Eurovision 2022: per il Regno Unito Sam Ryder con “Space man”

Sam Ryder

Il Regno Unito ha fatto la sua scelta: sarà Sam Ryder con “Space man” (stilizzato in maiuscolo) a sventolare il vessillo con la Union Jack all’Eurovision 2022 nella finale del 14 Maggio al Pala Olimpico di Torino.

L’ufficialità è arrivata poco fa dopo che da diverso tempo diversi indizi sembravano portare proprio all’artista. Il primo è stata la convergenza di like sul suo brano di Ben Mawson, uno dei fondatori della Tap Music, la società di management (la stessa di Dua Lipa, Ellie Goulding e Noah Cyrus fra gli altri) a cui la BBC ha affidato quest’anno la selezione interna dell’artista e del brano.

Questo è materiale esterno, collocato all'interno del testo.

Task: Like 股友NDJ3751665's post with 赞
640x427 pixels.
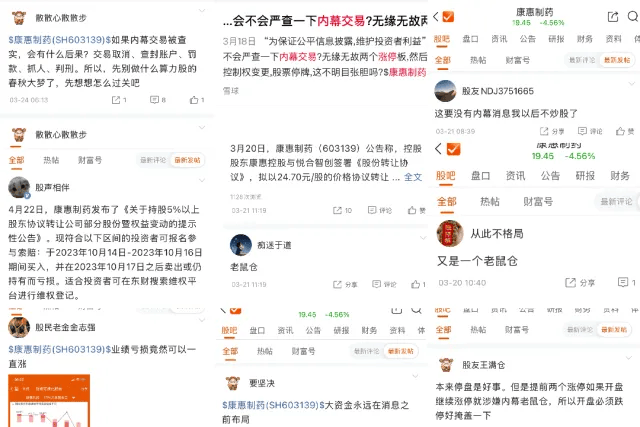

Ryder è fresco di firma proprio con la Tap Music. Inoltre, il suo brano è stato promosso da Scott Mills, la voce di punta di BBC Radio 1, più volte anche portavoce britannico ma soprattutto da sempre uno dei commentatori dell’Eurovision proprio per la radio britannica.

Da ultimo, forse gli indizi più netti, la presentazione di una versione del brano “ridotta” ai 3 minuti canonici eurovisivi e la riprogrammazione dei suoi live attorno al periodo eurovisivo (fra l’altro sarà a Segrate il 24 aprile al Circolo Magnolia). Il video che è stato pubblicato sul canale ufficiale e che qui vedete è però ancora con la versione lunga.

Infine, ieri sera, ha pubblicato un reel su Instagram mentre passeggia lungo una strada dipinta col tricolore italiano.

Chi è Sam Ryder

Sam Ryder Robinson, nato ad Essex nel 1990, è un musicista professionista divenuto famoso nel periodo della pandemia attraverso la pubblicazione di alcune canzoni – originali e cover – su TikTok che sono immediatamente divenute virali.

Il suo account è seguito da 11 milioni di fan, tra cui troviamo anche grandi nomi come Alicia Keys, Sia e Justin Bieber. Tra gli artisti inglesi, il suo profilo TikTok è stato nominato come il più popolare del 2020, superando Dua Lipa, Lewis Capaldi e Liam Payne

Attivo a livello professionale dal 2009, ha suonato e cantato in diverse band del circuito indipendente prima di diventare solista nel 2019. Da solista ha all’attivo un EP uscito nel 2020 dal titolo “The Sun’s Gonna Rise”.

Il brano che porta in gara è scritto insieme a Amy Wadge, stretta collaboratrice di Ed Sheeran (ha co-firmato “Thinking out loud”) e Max Wolfgang.

Regno Unito: cercasi piazzamento disperatamente

La storia del Regno Unito all’Eurovision è tristemente nota. Grande protagonista del concorso fino ai primi anni 2000, con cinque vittorie, l’ultima nelle quali nel 1997 con la celeberrima “Love shine a light” di Katrina and The Waves, poi è caduta in un tunnel del quale non ha ancora trovato l’uscita.

Dal 2003 ad oggi un solo risultato degno del blasone britannico, vale a dire il quinto posto di Jade Ewen con “It’s my time” nel 2009, in mezzo ad una serie di piazzamenti indecorosi, molti dei quali sotto il ventesimo posto.

In particolare si segnalano cinque ultimi posti, ai quali si aggiungono un 25esimo posto e tre piazzamenti in posizione 24. Degli ultimi posti, due sono stati a zero punti, quello dei Jemini nel 2003 e quello dello scorso anno con James Newman.

Il cantautore britannico con lo zero ottenuto su 39 paesi votanti, ha centrato il peggior risultato in assoluto di sempre per una canzone dell’Eurovision Song Contest.

Per Sam Ryder dunque la certezza di non poter fare peggio (male che vada, eguaglierebbe Newman…) ma anche la responsabilità di provare a riportare il Paese leader della musica europea su risultati almeno dignitosi.